(Saved entries)
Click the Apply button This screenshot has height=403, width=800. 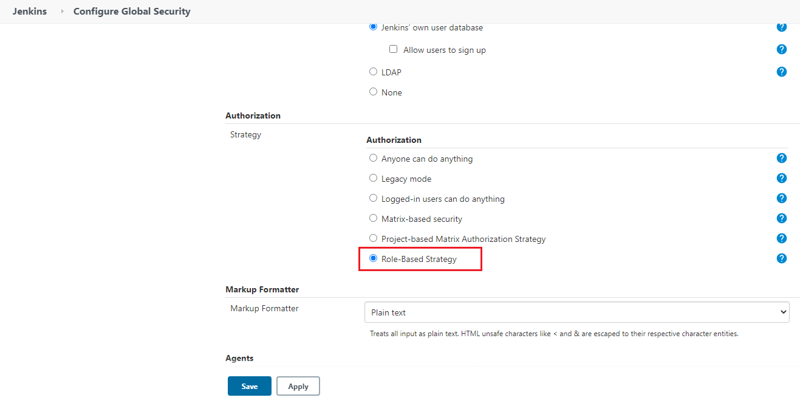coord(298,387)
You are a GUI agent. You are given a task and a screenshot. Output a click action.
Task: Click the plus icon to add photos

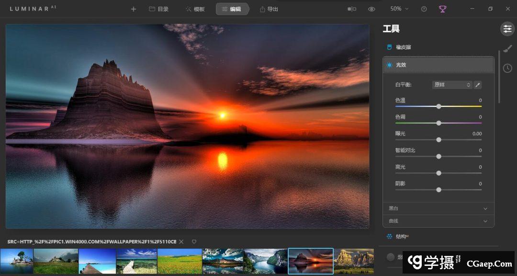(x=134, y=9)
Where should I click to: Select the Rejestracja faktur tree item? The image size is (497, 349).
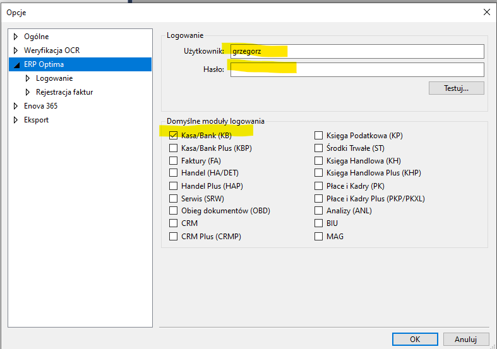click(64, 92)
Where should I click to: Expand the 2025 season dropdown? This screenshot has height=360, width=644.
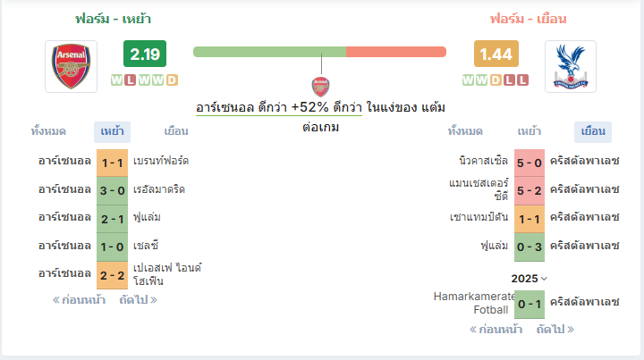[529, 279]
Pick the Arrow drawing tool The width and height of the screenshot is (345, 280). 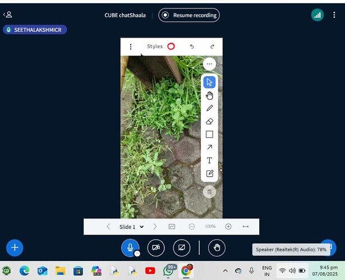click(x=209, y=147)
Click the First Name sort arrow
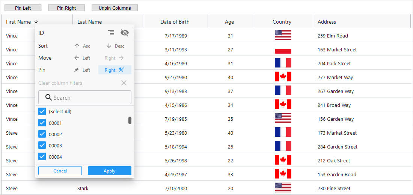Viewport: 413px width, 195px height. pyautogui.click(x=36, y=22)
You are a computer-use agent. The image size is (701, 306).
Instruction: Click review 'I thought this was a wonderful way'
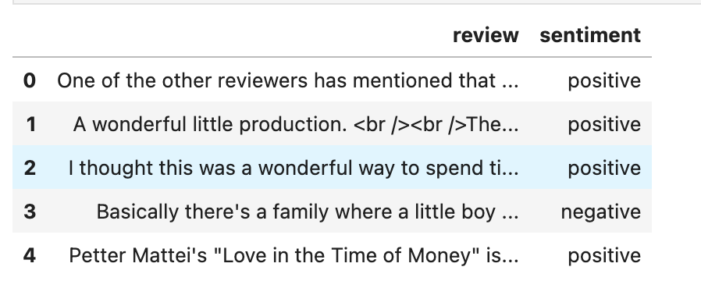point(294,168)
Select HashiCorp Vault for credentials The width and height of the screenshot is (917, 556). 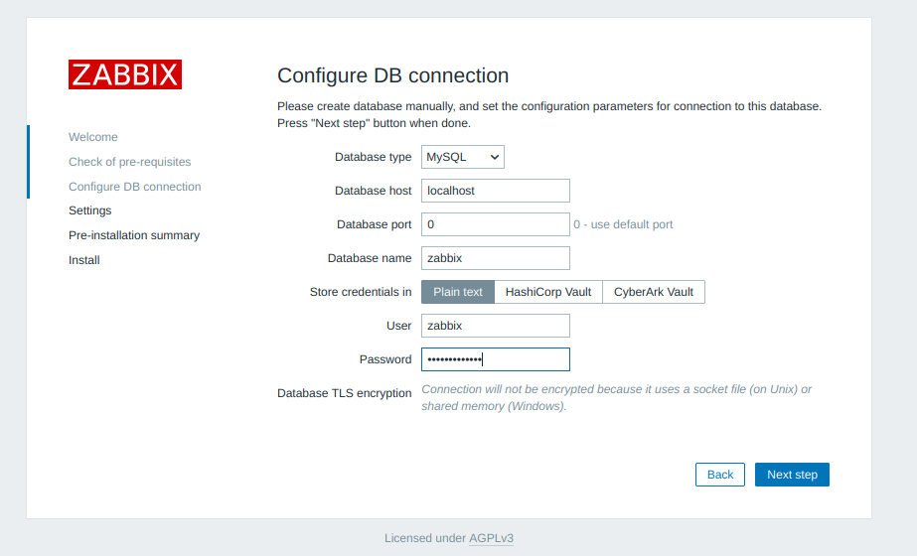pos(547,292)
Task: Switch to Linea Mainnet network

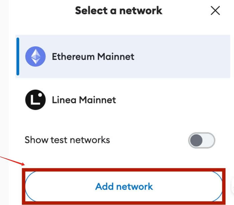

▶ TASK TO CARRY OUT:
Each line with the word "agent" in the records above belongs in the result; copy all of them.

▶ EXPECTED ANSWER:
You are a GUI agent. You are given a task and a screenshot. Output a click action.
You are a computer-use agent. The image size is (701, 306).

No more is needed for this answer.